La Generalitat no tiene potestad para convocar a la ciudadanía a un referéndum. El segundo apartado del artículo 92 recoge que el “referéndum será convocado por el Rey´´, eso sí, por una propuesta del presidente del Gobierno que haya sido “previamente autorizada por el Congreso de los Diputados”. Además, el artículo 149 de la Constitución remarca la “competencia exclusiva” del Estado para la autorización de convocatoria de un referéndum. El referéndum pactado por Sánchez y los sediciosos tiene muy difícil encaje jurídico. Según los mayores especialistas jurídicos como Santiago Muñoz Machado, catedrático de Derecho Administrativo en la Universidad Complutense de Madrid, académico de la lengua y Premio Nacional de Ensayo 2013 por su Informe sobre España, es tajante “El Estado no puede transferir una competencia que no tiene, y el Estado no tiene la competencia de convocar un referéndum de independencia, porque la Constitución no permite la secesión de una parte del territorio. Sería una vulneración del artículo 2 y del sentido común´´.

Aunque si el ejecutivo comienza a controlar al poder judicial (como es el caso de España), frente a la posibilidad de celebrar un referéndum de independencia en una parte del Estado, el Tribunal Constitucional español ya se ha mostrado abierto al considerar que, aunque la Constitución lo prohíbe en su redacción actual, no impide su consideración como una aspiración política, con esta reflexión podría reconocerse a través de una reforma constitucional celebrar un referéndum.

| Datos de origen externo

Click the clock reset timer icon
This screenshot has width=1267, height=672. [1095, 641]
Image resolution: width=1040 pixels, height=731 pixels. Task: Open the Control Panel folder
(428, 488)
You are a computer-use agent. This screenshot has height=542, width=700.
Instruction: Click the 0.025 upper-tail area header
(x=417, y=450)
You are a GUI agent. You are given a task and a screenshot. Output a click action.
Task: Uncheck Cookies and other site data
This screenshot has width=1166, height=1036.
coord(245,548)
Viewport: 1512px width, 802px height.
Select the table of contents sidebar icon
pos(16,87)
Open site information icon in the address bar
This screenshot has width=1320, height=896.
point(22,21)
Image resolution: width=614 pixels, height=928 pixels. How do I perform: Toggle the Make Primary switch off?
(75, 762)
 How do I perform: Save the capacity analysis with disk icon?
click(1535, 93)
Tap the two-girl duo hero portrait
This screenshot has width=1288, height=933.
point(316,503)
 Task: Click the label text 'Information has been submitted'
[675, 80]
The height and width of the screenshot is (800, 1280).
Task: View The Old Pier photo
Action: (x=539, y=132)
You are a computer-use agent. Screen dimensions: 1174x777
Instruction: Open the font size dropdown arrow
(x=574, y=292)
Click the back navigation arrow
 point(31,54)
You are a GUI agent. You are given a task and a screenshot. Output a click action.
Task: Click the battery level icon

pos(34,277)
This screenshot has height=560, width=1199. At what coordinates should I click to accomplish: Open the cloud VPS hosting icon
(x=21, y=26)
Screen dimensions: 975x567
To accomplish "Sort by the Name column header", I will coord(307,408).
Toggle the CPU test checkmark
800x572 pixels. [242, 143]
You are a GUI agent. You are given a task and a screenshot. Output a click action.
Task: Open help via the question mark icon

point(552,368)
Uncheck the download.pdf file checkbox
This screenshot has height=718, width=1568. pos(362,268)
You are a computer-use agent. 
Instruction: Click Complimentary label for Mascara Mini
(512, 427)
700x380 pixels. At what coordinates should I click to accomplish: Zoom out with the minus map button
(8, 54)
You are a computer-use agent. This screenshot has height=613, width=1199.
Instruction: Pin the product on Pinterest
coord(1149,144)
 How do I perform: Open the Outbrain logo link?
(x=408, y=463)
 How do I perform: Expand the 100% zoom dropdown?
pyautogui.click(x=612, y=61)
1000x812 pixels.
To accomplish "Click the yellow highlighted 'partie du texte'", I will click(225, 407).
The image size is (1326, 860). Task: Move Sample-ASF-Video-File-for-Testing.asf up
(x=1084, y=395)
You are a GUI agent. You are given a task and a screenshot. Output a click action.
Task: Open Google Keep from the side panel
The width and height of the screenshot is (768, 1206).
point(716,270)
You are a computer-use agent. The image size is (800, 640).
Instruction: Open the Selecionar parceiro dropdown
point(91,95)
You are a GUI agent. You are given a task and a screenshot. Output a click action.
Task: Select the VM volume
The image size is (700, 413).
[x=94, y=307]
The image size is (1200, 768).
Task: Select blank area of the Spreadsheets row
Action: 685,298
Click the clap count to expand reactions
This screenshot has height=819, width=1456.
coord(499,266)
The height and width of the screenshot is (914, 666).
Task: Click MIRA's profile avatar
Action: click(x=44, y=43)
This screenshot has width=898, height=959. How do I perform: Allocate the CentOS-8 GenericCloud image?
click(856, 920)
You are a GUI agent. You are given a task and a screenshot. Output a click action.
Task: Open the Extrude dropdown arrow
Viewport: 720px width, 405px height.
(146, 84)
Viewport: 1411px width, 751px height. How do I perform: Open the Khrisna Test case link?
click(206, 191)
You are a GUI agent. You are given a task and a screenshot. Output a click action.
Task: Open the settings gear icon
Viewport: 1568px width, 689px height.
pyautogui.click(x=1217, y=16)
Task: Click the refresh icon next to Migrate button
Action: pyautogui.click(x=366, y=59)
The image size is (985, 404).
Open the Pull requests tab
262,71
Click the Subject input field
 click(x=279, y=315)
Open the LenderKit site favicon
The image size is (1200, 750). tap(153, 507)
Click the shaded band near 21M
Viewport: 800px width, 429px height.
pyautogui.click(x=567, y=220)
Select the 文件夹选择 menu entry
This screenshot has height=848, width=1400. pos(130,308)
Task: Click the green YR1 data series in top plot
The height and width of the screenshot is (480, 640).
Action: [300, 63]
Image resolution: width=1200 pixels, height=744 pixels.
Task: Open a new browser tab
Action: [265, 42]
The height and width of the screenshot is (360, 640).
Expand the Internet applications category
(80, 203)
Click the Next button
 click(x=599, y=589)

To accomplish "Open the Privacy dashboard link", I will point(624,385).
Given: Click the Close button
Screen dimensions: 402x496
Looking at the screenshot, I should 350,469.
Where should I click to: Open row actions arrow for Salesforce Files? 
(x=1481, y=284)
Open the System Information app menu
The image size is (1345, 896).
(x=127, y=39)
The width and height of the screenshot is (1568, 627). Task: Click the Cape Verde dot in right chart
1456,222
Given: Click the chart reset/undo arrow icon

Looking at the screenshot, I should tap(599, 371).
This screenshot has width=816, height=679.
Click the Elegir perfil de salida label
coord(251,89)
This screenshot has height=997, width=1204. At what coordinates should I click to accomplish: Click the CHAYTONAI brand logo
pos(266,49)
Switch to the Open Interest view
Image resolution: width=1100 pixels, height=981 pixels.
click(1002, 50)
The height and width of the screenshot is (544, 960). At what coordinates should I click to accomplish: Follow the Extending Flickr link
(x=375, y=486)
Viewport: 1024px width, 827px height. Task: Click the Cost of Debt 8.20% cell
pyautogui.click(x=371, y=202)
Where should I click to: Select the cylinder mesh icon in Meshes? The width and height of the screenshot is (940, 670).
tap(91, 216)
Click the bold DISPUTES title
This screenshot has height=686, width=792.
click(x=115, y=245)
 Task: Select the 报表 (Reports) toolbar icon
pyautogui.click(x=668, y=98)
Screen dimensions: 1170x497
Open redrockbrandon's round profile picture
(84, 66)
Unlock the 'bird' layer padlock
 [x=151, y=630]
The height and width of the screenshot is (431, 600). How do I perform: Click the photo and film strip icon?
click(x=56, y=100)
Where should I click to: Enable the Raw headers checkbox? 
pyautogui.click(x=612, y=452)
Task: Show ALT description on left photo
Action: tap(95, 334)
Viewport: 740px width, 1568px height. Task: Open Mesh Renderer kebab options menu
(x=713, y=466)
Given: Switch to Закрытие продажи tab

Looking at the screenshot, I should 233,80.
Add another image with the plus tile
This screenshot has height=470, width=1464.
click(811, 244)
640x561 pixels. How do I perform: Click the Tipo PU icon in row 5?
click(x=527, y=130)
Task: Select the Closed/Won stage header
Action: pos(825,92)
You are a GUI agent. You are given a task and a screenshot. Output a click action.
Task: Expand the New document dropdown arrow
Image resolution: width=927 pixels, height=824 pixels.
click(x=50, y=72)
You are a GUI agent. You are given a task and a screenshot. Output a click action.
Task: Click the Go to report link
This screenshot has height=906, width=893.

Una cosa es segura la suerte ya está echada: Sánchez ha pactado el indulto de los sediciosos catalanes y el traspaso masivo de dinero del Estado del que estos traidores abominan. En el frente de las Vascongadas los secesionistas vascos de Bildu y PNV esperarán a que la nefasta Coalición siga elaborando lo prometido: la unión fiscal entre la Comunidad foral de Navarra y el País Vasco y la ampliación del injusto Cupo Vasco. En pocas palabras, el preludio de un referéndum de anexión de Navarra al País Vasco y la expulsión de la Guardia Civil de las Vascongadas y Navarra, y no nos olvidemos del acercamiento de los presos etarras a cárceles vascas y para pronto regalar permisos y excarcelaciones.

Y para ir acabando ¿Qué será de Puigdemont y los delincuentes huidos mal llamados exiliados?, ¿firmará el Rey todo este despropósito?, ¿Qué sucederá cuando se alcen en una nueva sedición y una nueva rebelión?, porque los separatistas dicen sin arrepentimiento “ho tornarem a fer´´, lo volveremos a hacer. Bienvenidos al manicomio catalán.